Il s’agit cependant bien d’une action politique qui tente de résister aux conséquences du changement de société en cours (exode rural, mutations du monde agricole) et à la disparition de la langue bretonne face au français. Pour certains, il s’agira de faire renaître un discours identitaire sur la Bretagne débarrassé de l’image fascisante auquel il fut associé pendant la Seconde Guerre mondiale. Cette action mérite-t-elle le nom de patrimonialisation ? À l’évidence non car d’une part le nom n’est pas employé dans l’argumentaire des premiers acteurs de ce renouveau, et, d’autre part, il se passe de toute recherche d’officialisation, de reconnaissance institutionnelle.
☆ ☆ ☆ ☆ ☆ ☆ ☆
_ACTIONS À MENER_.
A - D'après l'extrait, face à quelle langue la langue bretonne est-elle en train de disparaître ?
B - Dans les entrées, réécrivez les lignes depuis celle qui contient « Task: Tap the Invalid promo code message » jusqu'à celle qui contient « Action: [153, 797] » incluse, consignes comprises, en multipliant par 0,95 chaque coordonnée des réponses et en arrondissant à l'entier, les demis vers le haut. Ne donnez que ces lignes, sans les images.
L'extrait et les entrées sont indépendants les uns des autres.

_ENTRÉES FOURNIES_.
☆ ☆ ☆ ☆ ☆ ☆ ☆
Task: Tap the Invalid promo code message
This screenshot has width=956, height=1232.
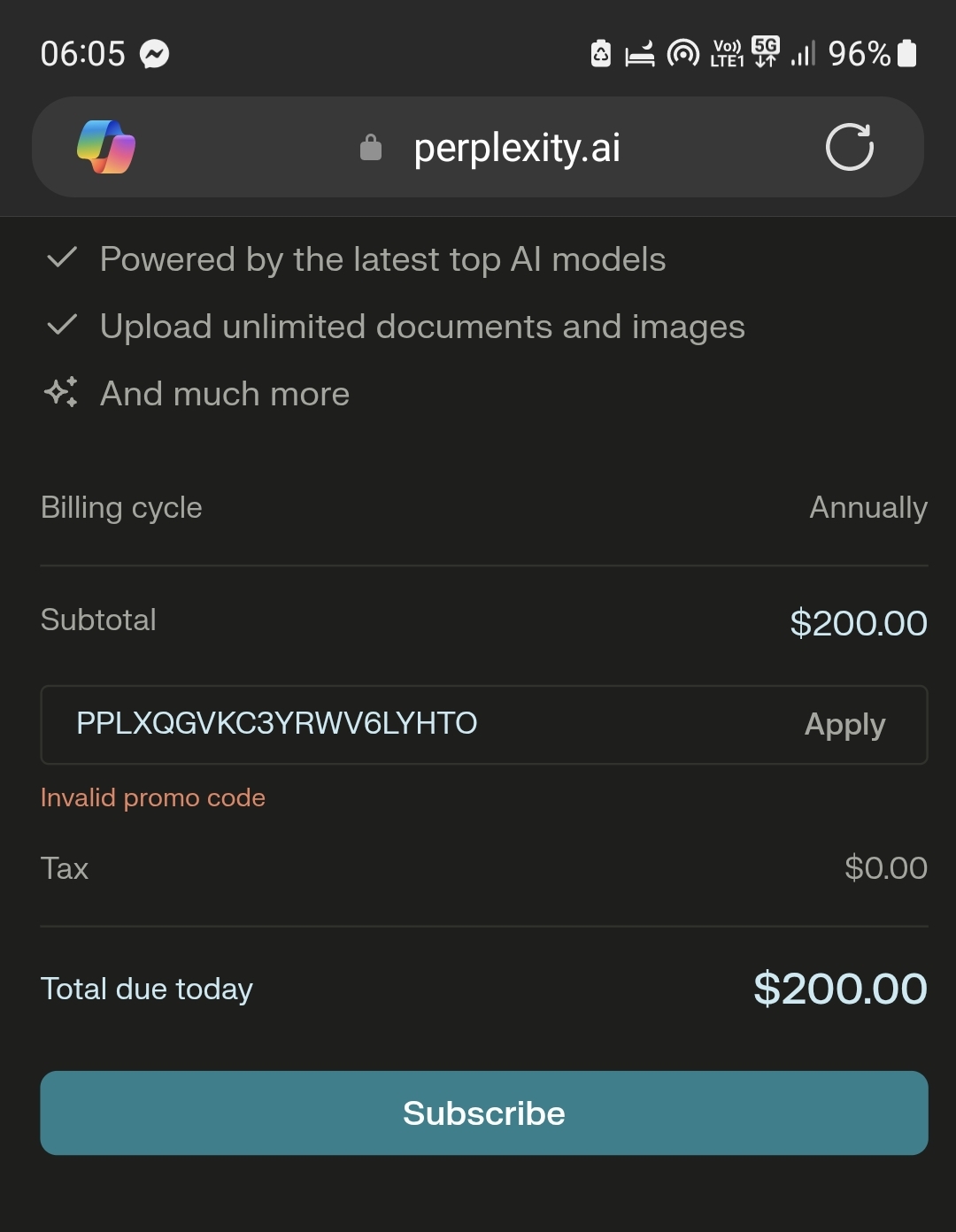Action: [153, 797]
☆ ☆ ☆ ☆ ☆ ☆ ☆
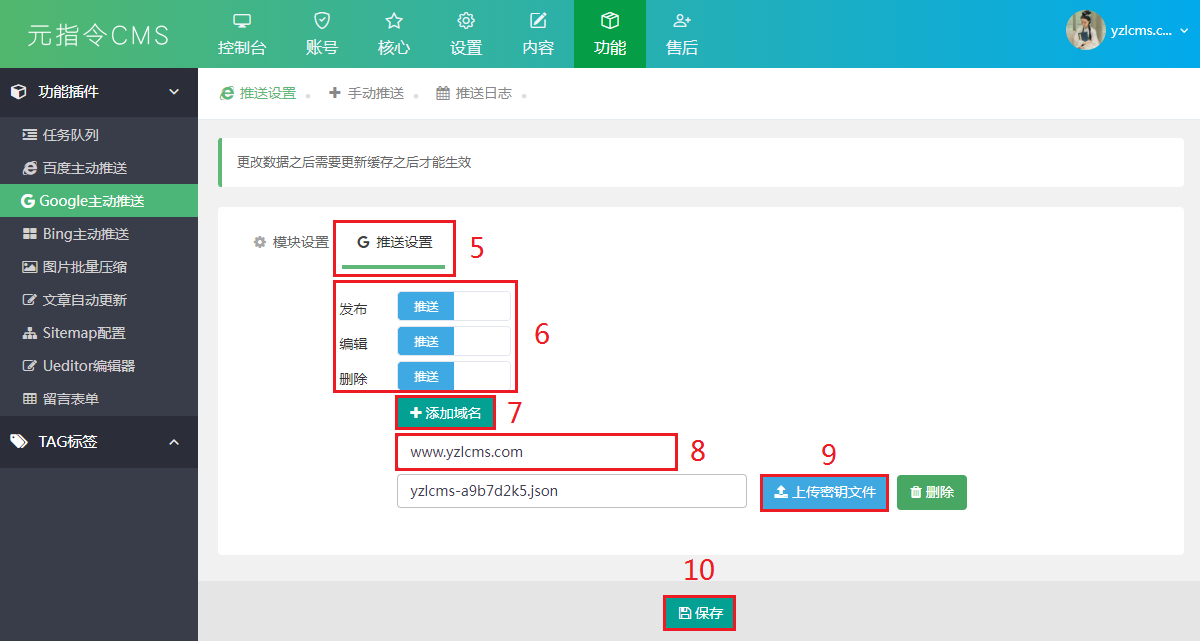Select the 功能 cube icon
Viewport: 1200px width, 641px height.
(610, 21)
☆ ☆ ☆ ☆ ☆ ☆ ☆
_RÉPONSES PAR CONSIGNE_.
A - Face au français.

B -
Task: Tap the Invalid promo code message
This screenshot has width=956, height=1232.
Action: [145, 757]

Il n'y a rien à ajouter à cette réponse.